I think when we have a post like " my sister is a cow" it is all one-sided towards the mother. What is seen is a sister/daughter who has sided very much to one side. Even after she was told rather bluntly by others she has gone wrong she stands by calling her sister a cow. This gives judgements from people.

Sometimes hearing a blunter perspective can make us sit up and take notice and consider our own involvement in this. OP to me comes across as if she feels she knows the truth "Mum is x dad is y". In life, people are rarely black and white. It may do the op some good to consider this and draw her own involvement back a few notches.

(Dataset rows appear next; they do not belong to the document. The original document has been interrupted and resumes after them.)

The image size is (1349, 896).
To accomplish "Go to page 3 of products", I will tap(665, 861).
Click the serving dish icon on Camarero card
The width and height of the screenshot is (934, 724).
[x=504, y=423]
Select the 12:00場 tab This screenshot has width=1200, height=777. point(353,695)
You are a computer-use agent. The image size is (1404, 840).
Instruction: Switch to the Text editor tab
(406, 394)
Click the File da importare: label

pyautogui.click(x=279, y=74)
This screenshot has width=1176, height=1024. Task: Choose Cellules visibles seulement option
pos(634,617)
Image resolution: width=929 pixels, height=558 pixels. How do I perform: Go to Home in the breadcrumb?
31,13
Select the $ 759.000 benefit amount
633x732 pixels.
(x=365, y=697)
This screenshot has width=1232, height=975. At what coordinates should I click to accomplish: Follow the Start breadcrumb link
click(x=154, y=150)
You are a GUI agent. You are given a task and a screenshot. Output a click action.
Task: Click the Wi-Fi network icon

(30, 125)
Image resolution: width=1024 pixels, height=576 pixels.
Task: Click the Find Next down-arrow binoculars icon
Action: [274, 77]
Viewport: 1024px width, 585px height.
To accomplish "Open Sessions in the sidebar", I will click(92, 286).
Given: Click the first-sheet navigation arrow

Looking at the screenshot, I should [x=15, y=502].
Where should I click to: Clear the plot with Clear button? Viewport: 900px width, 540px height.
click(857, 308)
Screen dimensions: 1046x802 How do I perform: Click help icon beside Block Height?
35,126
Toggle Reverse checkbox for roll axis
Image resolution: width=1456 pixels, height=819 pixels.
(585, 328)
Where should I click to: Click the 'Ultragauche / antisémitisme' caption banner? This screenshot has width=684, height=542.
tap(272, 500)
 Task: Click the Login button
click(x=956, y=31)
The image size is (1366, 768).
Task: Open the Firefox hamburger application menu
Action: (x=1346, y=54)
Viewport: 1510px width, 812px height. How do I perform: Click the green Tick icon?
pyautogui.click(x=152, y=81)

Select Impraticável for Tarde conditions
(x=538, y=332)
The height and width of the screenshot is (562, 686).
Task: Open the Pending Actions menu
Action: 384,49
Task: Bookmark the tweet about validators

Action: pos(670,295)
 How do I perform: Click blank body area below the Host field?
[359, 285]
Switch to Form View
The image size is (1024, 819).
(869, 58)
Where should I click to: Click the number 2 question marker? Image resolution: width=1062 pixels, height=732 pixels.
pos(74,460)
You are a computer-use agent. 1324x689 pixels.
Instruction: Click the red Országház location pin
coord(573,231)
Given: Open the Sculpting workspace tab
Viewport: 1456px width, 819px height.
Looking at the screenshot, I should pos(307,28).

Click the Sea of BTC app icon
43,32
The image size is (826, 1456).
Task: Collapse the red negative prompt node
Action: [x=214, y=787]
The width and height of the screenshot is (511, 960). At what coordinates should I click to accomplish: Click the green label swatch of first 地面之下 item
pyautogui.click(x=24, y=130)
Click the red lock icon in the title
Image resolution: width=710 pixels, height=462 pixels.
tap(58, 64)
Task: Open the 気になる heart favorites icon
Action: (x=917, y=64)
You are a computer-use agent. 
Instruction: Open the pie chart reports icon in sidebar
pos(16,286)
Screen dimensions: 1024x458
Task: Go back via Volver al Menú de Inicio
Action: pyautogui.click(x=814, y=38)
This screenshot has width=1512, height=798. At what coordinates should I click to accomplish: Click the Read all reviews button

Op can remain within her truth without forcing her sister or mother to be in her truth with her. The truth can be multifaceted.

MyGooseisTotallyLoose · 11/10/2023 13:55

Also agree with @Enko re the b&w thinking.
Op you come across as 'mum says this happened, x did/didn't do this therefore it's absolutely true'.

sparklefresh · 11/10/2023 13:57

YANBU. Your mum is struggling and you shouldn't be expected to support her alone just because your sister can't be arsed.

Brefugee · 11/10/2023 13:59

WhatToDoAboutTheNosys · 11/10/2023 07:45

@MyGooseisTotallyLoose my mum has 3 adults she's close to in her life and I should let one of them not give a crap about her? How can a kid not show any care about their struggling mum?!

much as you want to, it is not up to you to tell other adults how to live their lives.

Concentrate on what you can do for your mum and let the others do the same. Or not. However they feel about it is not up to you

hellohelp · 11/10/2023 14:10

That was really interesting to watch every single poster be unanimous and point out the same things to op

Coughingdodger · 11/10/2023 14:33

hellohelp · 11/10/2023 14:10

That was really interesting to watch every single poster be unanimous and point out the same things to op

Hopefully she’ll get the message and her life will be the more peaceful for it.

MyGooseisTotallyLoose · 11/10/2023 14:34

sparklefresh · 11/10/2023 13:57

YANBU. Your mum is struggling and you shouldn't be expected to support her alone just because your sister can't be arsed.

What exactly is the op doing that's so hard? She chats on the phone as they don't live close, most of the chat seems to be moaning about ds1 and why she just won't do what the dm and op want her to do?